Fermées, les Puces de Saint-Ouen se secouent quand même

Les Puces de Saint-Ouen sont actuellement fermées au public / © Joséphine Lebard pour Enlarge your Paris
Les Puces de Saint-Ouen sont actuellement fermées au public / © Joséphine Lebard pour Enlarge your Paris

Ils voient passer habituellement 5 millions de visiteurs par an venus du monde entier. En attendant de pouvoir rouvrir, certains puciers de Saint-Ouen vont au devant du chaland sur les réseaux sociaux.

Drôle d’ambiance à Saint-Ouen (Seine-Saint-Denis). Sur la rue des Rosiers qui longe les différents marchés des Puces, seul le disquaire est ouvert. Tout comme les libraires, le commerce a été reconnu « commerce essentiel ». Pour le reste, c’est rideau (de fer). Les Puces de Saint-Ouen sont à l’arrêt. Sur la devanture de Marcel et Jeannette, stand de vêtements vintage, les propriétaires ont tracé, au blanc de Meudon, des bâtons comme autant de jours de fermeture depuis le premier confinement. D’autant que s’il leur a été demandé de fermer, les salles des ventes, elles, ont eu l’autorisation de rester ouvertes. « Ça a mis tout le monde en colère, raconte un pucier. Il faut dire que par rapport aux restaurateurs qui ont des syndicats très forts, nous on est inexistants. » Malgré tout, certains puciers continuent leurs activités via Instagram, leurs sites web ou des market places virtuelles, « mais pour les plus âgés, ce n’est pas évident », soupire l’un d’eux. Marché Vernaison – l’un des onze marchés que comptent les Puces- Enlarge your Paris est allé à la rencontre de certains de ces commerçants que vous pouvez retrouver en ligne, en attendant de pouvoir les rencontrer en vrai…

Eva, la femme aux bijoux

« J’ai été à bonne école« , reconnaît Eva.

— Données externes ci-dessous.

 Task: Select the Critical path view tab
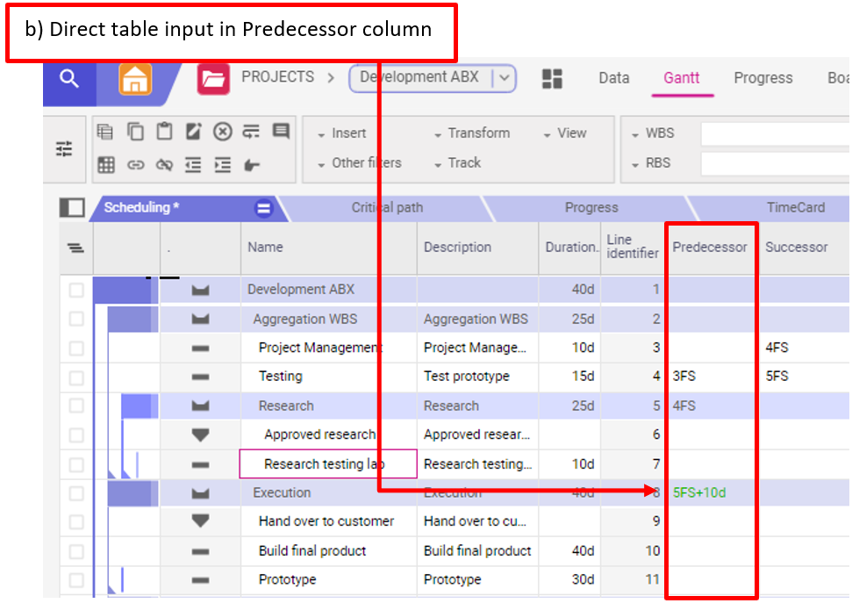click(387, 208)
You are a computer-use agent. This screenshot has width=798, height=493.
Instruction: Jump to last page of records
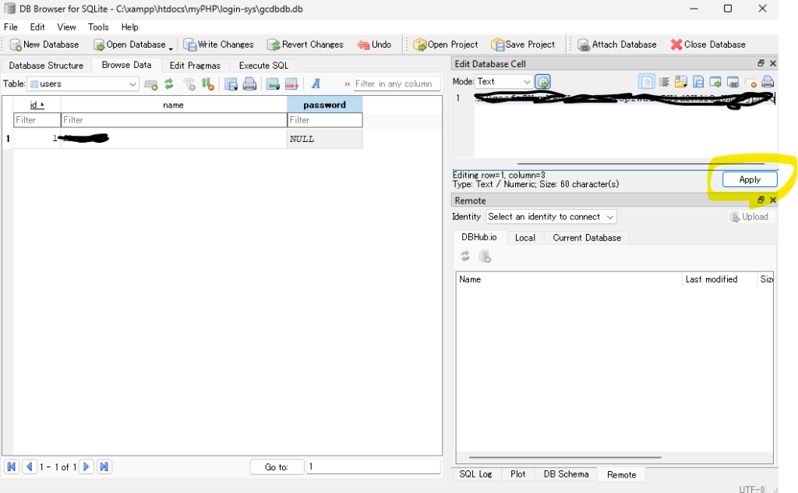104,466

Avec une mère dans les bijoux et un père dans les instruments anciens, tous deux détenteurs de stands aux Puces, « j’ai eu le goût a priori bien formé« , estime-t-elle. Sa petite échoppe consacrée aux bijoux anciens située dans le marché Vernaison le confirme. Ici, une sublime broche de 1925 en nacre et argent. Là, une broche en forme de libellule ou un camé. Ses pièces, elle les achète depuis 32 ans au coup de coeur avec un credo : « jamais de copie« . Chez elle, les clients japonais raffolent des bijoux Art Nouveau, les Américains font main basse sur les chaînes du XIXe. « En revanche, ils n’aiment pas trop les bijoux en cheveux« , note-t-elle. On pense avoir mal entendu. Eva sort alors de sa vitrine un sautoir tressé dans une authentique chevelure datant de Charles X. « Quand l’or partait au canon, il fallait bien trouver d’autres matériaux ! » A chaque pièce son histoire. Car Eva aime raconter. « Mon métier, ce n’est pas juste acheter et vendre. Sinon, je vendrais des frigos ! » Elle se réjouit d’ailleurs de compter dans sa clientèle une jeune génération, sensible au vintage, « qu’on ne voyait pas avant« . Et les encourage : « N’hésitez pas à poser des questions, à demander. Moi je dis « welcome » aux jeunes !« . En attendant, elle a rédigé une pétition réclamant la réouverture des marchés d’antiquités et de brocante. « On est un des maillons de la chaîne et quand un des maillons casse, ce n’est pas bon… » Jusque dans ses métaphores, l’amour des bijoux la poursuit.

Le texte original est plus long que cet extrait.